Guide to Safety Risk Compliance in the Transportation Sector

Best Practice Guide

The unsafe work of transportation

The transportation and logistics sector has traditionally been one of the country’s most dangerous, particularly road transport. Due to serially high rates of work-related fatalities and injuries and illnesses, the Australian Work Health and Safety Strategy 2012-2022 singled the industry out as a priority sector for its national prevention efforts. Those initiatives sought to reduce the incidence of serious injury by at least 30 percent nationwide and the number of work-related fatalities (due to injury) by at least 20 percent by the year 2022.

How have things progressed since? Well, the sector retains the highest rates of fatality (15.6 fatalities per 100,000 workers) and frequency (11 per million hours worked). Road transport also clocks in the second highest (raw) number of fatalities, with no improvement in recent years. Serious claims remain high, as well, with 11 serious claims logged per million hours worked.
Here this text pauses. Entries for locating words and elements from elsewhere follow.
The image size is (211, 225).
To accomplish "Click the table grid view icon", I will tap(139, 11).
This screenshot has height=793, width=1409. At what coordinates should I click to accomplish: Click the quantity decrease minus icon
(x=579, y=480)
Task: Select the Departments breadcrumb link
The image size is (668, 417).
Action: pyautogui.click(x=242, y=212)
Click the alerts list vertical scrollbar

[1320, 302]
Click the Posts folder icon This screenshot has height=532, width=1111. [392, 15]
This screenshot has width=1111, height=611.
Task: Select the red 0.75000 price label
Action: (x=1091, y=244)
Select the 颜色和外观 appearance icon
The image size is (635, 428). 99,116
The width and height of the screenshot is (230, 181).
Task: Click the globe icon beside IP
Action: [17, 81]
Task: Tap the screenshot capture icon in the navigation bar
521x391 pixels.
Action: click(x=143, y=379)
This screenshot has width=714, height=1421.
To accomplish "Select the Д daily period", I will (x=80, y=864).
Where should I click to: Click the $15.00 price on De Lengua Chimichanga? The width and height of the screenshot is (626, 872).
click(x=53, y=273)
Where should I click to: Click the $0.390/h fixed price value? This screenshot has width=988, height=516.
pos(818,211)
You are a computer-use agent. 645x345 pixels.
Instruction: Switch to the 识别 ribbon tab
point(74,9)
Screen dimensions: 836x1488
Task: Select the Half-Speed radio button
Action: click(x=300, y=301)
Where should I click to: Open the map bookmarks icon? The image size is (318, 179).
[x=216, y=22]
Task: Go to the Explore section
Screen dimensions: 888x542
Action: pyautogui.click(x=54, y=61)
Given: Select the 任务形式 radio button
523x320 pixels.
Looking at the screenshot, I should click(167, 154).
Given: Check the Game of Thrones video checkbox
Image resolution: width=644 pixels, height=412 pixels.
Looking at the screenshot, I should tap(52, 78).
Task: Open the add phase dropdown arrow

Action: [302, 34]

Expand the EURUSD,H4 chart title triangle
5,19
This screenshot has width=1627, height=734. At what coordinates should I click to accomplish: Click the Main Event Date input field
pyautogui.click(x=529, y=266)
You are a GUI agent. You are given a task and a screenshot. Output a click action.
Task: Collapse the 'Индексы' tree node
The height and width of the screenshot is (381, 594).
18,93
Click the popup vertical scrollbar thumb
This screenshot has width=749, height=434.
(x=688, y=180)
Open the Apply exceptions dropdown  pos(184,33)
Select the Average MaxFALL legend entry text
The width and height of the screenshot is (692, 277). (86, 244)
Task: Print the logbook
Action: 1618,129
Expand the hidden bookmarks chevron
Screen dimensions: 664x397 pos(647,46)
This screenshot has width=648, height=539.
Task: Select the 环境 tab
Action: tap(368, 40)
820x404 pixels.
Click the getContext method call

Within the broader industry, road freight represents the biggest offender. The subsector accounts for some 92 percent of worker fatalities and 82 percent of serious claims. Occupationally, truck drivers are at greatest safety risk. Both their fatality (84 percent) and serious claims (54 percent) numbers are highest.

If truckers are at greatest safety risk, the road is the greatest risk vector. For the entire sector, nearly 80 percent of worker fatalities involve vehicle incidents, with “being hit by moving objects” in a distant second with 6 percent of fatalities.

Serious claims statistics round out the risk picture. Muscular stress while handling objects accounts for 18 percent of claims, followed closely by muscular stress while lifting, carrying, or putting down an object (15 percent), and then falls (13 percent).